Lawyers and Fools: Lawyer-Directors in Public Corporations
Lubomir P. Litov
University of Oklahoma - Michael F. Price College of Business; University of Pennsylvania - Wharton Financial Institutions Center
Simone M. Sepe
University of Arizona - James E. Rogers College of Law; Northwestern University - School of Law; IAST - Fondation Jean-Jacques Laffont - TSE ; University of Toulouse 1 - Industrial Economic Institute (IDEI)
Charles K. Whitehead
Cornell Law School
January 14, 2014
Georgetown Law Journal, Vol. 102
Cornell Legal Studies Research Paper No. 13-63
Arizona Legal Studies Discussion Paper 13-25
The accepted wisdom — that a lawyer who becomes a corporate director has a fool for a client — is outdated. The benefits of lawyer-directors in today’s world significantly outweigh the costs. Beyond monitoring, they help manage litigation and regulation, as well as structure compensation to align CEO and shareholder interests. The results have been an average 9.5 percent increase in firm value and an almost doubling in the percentage of public companies with lawyer-directors.
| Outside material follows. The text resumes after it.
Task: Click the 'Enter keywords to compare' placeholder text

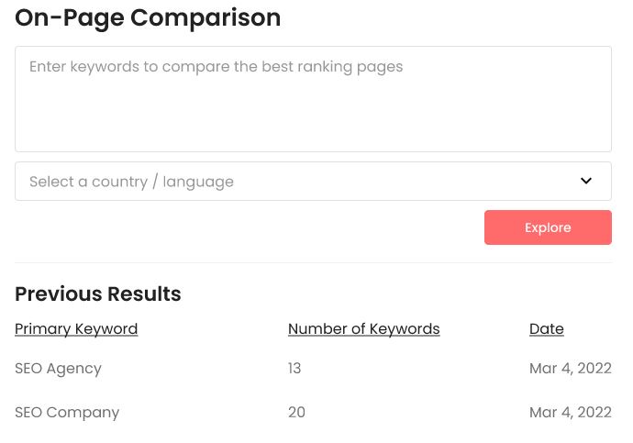Action: tap(216, 67)
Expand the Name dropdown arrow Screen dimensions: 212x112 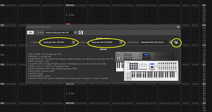pyautogui.click(x=76, y=33)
This Article is the first to analyze the rise of lawyer-directors. It makes a variety of other empirical contributions, each of which is statistically significant and large in magnitude. First, it explains why the number of lawyer-directors has increased. Among other reasons, businesses subject to greater litigation and regulation, and firms with significant intangible assets (such as patents) value a lawyer-director’s expertise. Second, this Article describes the impact of lawyer-directors on corporate monitoring. Among other results, it shows that lawyer-directors are more likely to favor a board structure and takeover defenses that reduce shareholder value — balanced, however, by the benefits of lawyer-directors, such as the valuable advice they can provide. Finally, this Article analyzes the significant reduction in risk-taking and the increase in firm value that results from having a lawyer on the board.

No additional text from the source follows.